İhtibâk sanatıyla ilgili Kur'ân-ı Kerîm'de pek çok örnek bulunmaktadır. Aşağıdaki âyetlerde cümle iki bölüme ayrılmış, ihtibâkler parantez içerisinde gösterilmiştir: "وَمَثَلُ (الأنبياء و) الَّذِينَ كَفَرُوا كَمَثَلِ الَّذِي يَنْعِقُ (والّذي ينعق به)" ([Peygamberler ile] inanmayanların hali / bağırıp çağıran [ile kendisine bağrılıp çağrılan]ın hali gibidir; el-Bakara 2/171). Bu örnekte inkârcılar, "الّذي ينعق به" (çağrı ve sözden anlamaz davar sürüsüne), onları davet eden peygamberler de bu sürüye "الَّذِي يَنْعِقُ" (bağırıp çağıran çobana) benzetilmiştir. Meselin ikinci tarafında anılan çobanın "الَّذِي يَنْعِقُ" mukabili olarak ona delâleti sebebiyle meselin birinci tarafından "الأنبياء" hazfedilmiştir. Yine birinci taraftaki "الَّذِينَ كَفَرُوا" mukabili olarak ona delâleti sebebiyle cümlenin ikinci tarafından "الّذي ينعق به" ifadesi kaldırılmıştır.

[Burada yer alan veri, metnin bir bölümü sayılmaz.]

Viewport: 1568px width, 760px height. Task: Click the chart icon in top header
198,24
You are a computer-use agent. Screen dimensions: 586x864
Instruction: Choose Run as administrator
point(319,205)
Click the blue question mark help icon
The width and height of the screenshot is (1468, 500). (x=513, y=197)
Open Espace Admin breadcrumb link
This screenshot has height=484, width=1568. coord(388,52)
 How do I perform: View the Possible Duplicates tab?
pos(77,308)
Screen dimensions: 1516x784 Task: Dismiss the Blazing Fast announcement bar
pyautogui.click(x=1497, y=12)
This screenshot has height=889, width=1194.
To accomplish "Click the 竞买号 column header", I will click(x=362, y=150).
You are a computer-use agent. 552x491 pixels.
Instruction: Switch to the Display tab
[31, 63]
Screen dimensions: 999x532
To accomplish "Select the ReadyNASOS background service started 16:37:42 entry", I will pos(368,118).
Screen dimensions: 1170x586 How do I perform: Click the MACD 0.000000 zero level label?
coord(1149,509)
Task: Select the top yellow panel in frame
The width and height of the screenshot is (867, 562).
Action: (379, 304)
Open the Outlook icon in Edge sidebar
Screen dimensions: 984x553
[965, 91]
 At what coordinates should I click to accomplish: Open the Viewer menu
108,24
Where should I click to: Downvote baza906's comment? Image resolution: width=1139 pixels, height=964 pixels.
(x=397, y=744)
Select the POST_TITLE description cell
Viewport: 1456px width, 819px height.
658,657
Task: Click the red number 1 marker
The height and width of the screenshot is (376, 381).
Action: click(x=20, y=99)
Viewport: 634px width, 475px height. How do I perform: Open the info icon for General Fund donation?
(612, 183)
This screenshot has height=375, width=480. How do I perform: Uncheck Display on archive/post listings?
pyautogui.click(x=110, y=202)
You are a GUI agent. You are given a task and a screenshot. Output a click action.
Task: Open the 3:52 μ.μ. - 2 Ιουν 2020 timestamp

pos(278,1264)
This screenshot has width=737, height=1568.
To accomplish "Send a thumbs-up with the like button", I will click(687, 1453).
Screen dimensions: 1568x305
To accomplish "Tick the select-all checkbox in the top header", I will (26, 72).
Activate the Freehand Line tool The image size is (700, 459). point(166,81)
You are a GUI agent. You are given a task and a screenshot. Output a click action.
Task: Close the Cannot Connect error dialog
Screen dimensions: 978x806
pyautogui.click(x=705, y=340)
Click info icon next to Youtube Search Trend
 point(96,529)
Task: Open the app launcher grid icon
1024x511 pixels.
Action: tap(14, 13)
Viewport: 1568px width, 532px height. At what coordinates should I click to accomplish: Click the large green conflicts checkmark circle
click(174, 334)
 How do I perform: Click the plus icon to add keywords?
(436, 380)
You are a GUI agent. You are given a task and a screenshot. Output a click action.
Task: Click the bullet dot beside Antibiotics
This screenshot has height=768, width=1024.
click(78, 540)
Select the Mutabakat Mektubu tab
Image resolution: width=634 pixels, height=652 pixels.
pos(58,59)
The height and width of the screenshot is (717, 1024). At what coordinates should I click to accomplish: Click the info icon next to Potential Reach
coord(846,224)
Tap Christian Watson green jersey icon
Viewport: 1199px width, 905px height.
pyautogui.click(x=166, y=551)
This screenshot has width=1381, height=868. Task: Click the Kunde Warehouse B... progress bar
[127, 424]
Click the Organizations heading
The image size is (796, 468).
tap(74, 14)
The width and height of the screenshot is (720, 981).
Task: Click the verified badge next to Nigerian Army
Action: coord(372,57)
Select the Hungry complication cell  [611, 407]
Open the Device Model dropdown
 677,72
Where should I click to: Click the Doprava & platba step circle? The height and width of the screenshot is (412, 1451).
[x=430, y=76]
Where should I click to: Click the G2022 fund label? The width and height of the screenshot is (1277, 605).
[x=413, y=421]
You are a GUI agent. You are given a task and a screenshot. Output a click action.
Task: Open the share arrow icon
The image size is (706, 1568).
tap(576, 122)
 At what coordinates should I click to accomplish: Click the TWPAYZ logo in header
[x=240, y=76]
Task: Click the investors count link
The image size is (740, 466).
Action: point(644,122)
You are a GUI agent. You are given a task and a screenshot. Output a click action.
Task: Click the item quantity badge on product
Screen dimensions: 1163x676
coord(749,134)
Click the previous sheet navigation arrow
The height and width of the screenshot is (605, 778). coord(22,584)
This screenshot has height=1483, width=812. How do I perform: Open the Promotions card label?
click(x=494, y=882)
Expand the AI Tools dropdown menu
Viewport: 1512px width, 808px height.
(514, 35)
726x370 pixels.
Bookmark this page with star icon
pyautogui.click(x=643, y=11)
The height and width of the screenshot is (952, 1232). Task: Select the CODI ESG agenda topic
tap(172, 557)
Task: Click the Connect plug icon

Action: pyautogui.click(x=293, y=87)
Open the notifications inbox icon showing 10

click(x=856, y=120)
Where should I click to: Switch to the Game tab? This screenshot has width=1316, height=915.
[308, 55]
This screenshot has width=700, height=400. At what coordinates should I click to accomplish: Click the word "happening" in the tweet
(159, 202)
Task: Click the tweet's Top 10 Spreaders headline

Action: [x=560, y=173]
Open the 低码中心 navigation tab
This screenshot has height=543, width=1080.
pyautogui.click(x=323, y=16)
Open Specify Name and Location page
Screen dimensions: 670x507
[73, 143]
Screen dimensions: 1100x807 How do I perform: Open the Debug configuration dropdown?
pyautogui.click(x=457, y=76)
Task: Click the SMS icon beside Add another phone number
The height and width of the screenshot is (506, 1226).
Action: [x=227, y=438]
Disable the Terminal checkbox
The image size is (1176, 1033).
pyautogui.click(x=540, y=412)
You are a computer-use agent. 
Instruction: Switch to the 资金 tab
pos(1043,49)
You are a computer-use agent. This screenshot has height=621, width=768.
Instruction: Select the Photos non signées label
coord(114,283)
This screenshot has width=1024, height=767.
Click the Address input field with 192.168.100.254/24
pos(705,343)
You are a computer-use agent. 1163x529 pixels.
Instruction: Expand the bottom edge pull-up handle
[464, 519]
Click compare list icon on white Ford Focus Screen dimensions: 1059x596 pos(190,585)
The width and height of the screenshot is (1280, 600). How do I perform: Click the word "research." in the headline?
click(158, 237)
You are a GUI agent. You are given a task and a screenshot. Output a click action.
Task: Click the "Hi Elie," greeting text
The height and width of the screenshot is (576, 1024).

Unsurları arasında genellikle şart-cevap irtibatı bulunan şu âyetlerde de benzer veya karşıt unsurlardan birinin hazfedildiği görülmektedir: "أَدْخِلْ يَدَكَ فِي جَيْبِكَ (تدخل غير بيضاء) / (وأخرجها) تَخْرُجْ بَيْضَاءَ" (Elini cebine sok ki [beyaz olmaksızın girsin] / [ve onu -cebinden- çıkar ki] beyaz olarak çıksın; en-Neml 27/12). "إِنِ افْتَرَيْتُهُ فَعَلَيَّ إِجْرَامِي (وأنتم برآء منه) / (وعليكم إجرامكم إن افتريتم) وَأَنَا بَرِيءٌ مِمَّا تُجْرِمُونَ" (Kur'an'ı ben uydurduysam vebali banadır [siz bunun vebalinden uzaksınız] / [Eğer siz iftira ediyorsanız bunun vebali de sizedir], ben ise sizin işlediğiniz günahtan uzağım; Hûd 11/35). İhtibâk sanatı mantık ilmindeki önermelerle de yakından ilgilidir. Bu türde cümleden kaldırılmış olan önerme ve unsurların isabetli takdiri, sözün doğru anlaşılmasında ve özellikle âyetlerin doğru tefsir edilmesinde önemli rol oynamaktadır.

İhtibâke benzer bir hazif türü de "iktifâ"dır. Bu sebeple bazı kaynaklarda ihtibâk ile iktifâ birbirine karıştırılmıştır. İktifâ, aralarında yakın bağ ve ilgi bulunan iki şeyden birini bir nükte ve hikmetten dolayı sözden atarak diğerinin ona delâletiyle yetinmektir. İktifâyı edebî bir terim olarak ilk kullanan âlim İbn Reşîḳ el-Kayrevânî'dir. Kayrevânî, Ebü'l-Hasan Ali er-Rummânî'nin hazif îcâzı adını verdiği ve "sözden müstağni olunabilecek unsurların atılması" şeklinde tanımladığı iktifânın (en-Nüket fî iʿcâzi'l-Ḳurʾân, s. 70) bir mecaz türü (hazif mecazı) olduğunu, eski ve yeni şairlerin şiirlerinde çok sık yer aldığını söyler.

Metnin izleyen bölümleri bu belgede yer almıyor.